I miss the days of adventure. Heading off into the unknown, with a measured and calculated amount of surprise. A structure set for our time, knowing the game plan for where we were headed, originally with only a book to guide us, and later with kids, at least knowing where we would sleep each night, but much left to chance, the beauty of the universe unfolding to us. Who we would meet, the experiences we would have, unexpected gifts delivered to each destination.
The feeling when you booked a flight, heading off to the airport by the early light, knowing that you may arrive at your destination with only what was in your carry on...boarding the plane with tingles and vibrations up and down your body, the anticipation of an exciting voyage, a trek into new territory, landing dazed and overtired but alive in every sense.
Travel has no expectations. No measure of success, a period separate from the timeline of our lives. No pressure to be anything. Time standing still, waiting for rooms, trains, the hour to open, meals, the perfect wave, a bus to arrive, sunrises, sunsets, first kiss, last call. Exhilaration riding on the handlebars of a bicycle racing through the cool night on the cobbled streets of Belgium. Stepping off a gondola into the cool crisp air caressing the wildflowers gracing the steep slopes of the French Alps with disconcerting views advancing and retreating in the distance. Floating on a surfboard, a small speck in the crazy warm sea, the land so far off, a misty mirage of palm trees and sand vibrating in a hazy line on the horizon. Leaping off the cliff, a cool blue pool and a sweet musician to catch me. Choosing a tattoo to be ingrained on my hip as a permanent reminder of the girl I was, present, ready, aware, alert, open, and game for anything. Driving a tin can with sloppy steering over two 2x4’s high above alligator riddled rushing water, holding my breath, and leaving it to fate. Galloping bareback through the banana leaves and virgin forest even untouched by electricity and plumbing. The sweet caress of another, so vivid at the moment, only to become a fuzzy memory in years gone by. Surfing a yacht on hurricane waves with a steaming hot cup of South African tea in my hand and more faith in the captain than fear of the sea. So many hours waiting...nowhere to be, nothing to accomplish, a peanut butter and banana sandwich always readily available in the home I carried on my back.
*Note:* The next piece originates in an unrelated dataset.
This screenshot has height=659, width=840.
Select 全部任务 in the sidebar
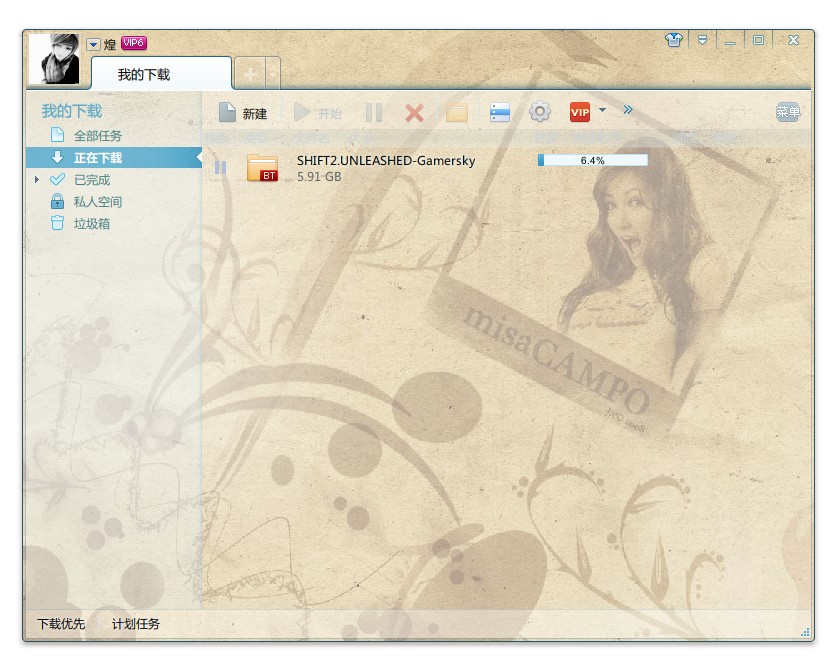[97, 136]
Even with the children, our days of travel are filled with a wondrous sense of exploration. A joyous willingness to make the best of whatever circumstances await, to set aside our food preferences, imperfect sleeping conditions, overlooking the little aches from extra hours on the road, finding solutions for forgotten suitcases, enjoying the ride, and napping when convenient.
Sometimes I want to pack my bag and go. Leave the mortgage, ex-spouses, expectations, obligations. Tell my children we are free to do as we please. To follow the wind where it blows us. To leave behind any sense of who we were, or who the world expected us to be, no disappointment of how far we got or didn’t get in life, no regrets over decisions we made, only new experiences poised on the horizon. Limitless. Satisfying a craving to see whatever there is to see. Out there, in the bigger grander world, there are people to meet, relationships to create, food to try, art to experience, nature to explore, and connections to make. And yet, still, there are braces and educations to finance, retirement to accrue, lessons to learn, and viruses to avoid. The rat race waits for no one, Covid does not discriminate, and no child can be left behind. So soldier on my loves. Adventure will have to wait. But someday my children, Mama’s going to tell you it’s time, and we will board that plane bound for a new destination.